You are given a positive integer n representing the number of nodes in an undirected graph. The nodes are labeled from 1 to n.

You are also given a 2D integer array edges, where edges[i] = [ai, bi] indicates that there is a bidirectional edge between nodes ai and bi. Notice that the given graph may be disconnected.

Divide the nodes of the graph into m groups (1-indexed) such that:

  • Each node in the graph belongs to exactly one group.
  • For every pair of nodes in the graph that are connected by an edge [ai, bi], if ai belongs to the group with index x, and bi belongs to the group with index y, then |y - x| = 1.

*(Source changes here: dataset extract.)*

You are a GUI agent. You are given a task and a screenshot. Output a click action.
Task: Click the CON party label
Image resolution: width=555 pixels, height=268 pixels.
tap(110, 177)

Return the maximum number of groups (i.e., maximum m) into which you can divide the nodes. Return -1 if it is impossible to group the nodes with the given conditions.

 

Example 1:

Input: n = 6, edges = [[1,2],[1,4],[1,5],[2,6],[2,3],[4,6]]
Output: 4
Explanation: As shown in the image we:
- Add node 5 to the first group.
- Add node 1 to the second group.
- Add nodes 2 and 4 to the third group.
- Add nodes 3 and 6 to the fourth group.
We can see that every edge is satisfied.
It can be shown that that if we create a fifth group and move any node from the third or fourth group to it, at least on of the edges will not be satisfied.

Example 2:

Input: n = 3, edges = [[1,2],[2,3],[3,1]]
Output: -1
Explanation: If we add node 1 to the first group, node 2 to the second group, and node 3 to the third group to satisfy the first two edges, we can see that the third edge will not be satisfied.
It can be shown that no grouping is possible.

 

Constraints:

  • 1 <= n <= 500
  • 1 <= edges.length <= 104
  • edges[i].length == 2
  • 1 <= ai, bi <= n
  • ai != bi
  • There is at most one edge between any pair of vertices.

Solutions

Solution 1: BFS + Enumeration

Given that the graph provided by the problem may be disconnected, we need to process each connected component, find the maximum number of groups in each connected component, and accumulate them to get the final result.

We can enumerate each node as the node of the first group, then use BFS to traverse the entire connected component, and use an array $d$ to record the maximum number of groups in each connected component. In the code implementation, we use the smallest node in the connected component as the root node of this connected component.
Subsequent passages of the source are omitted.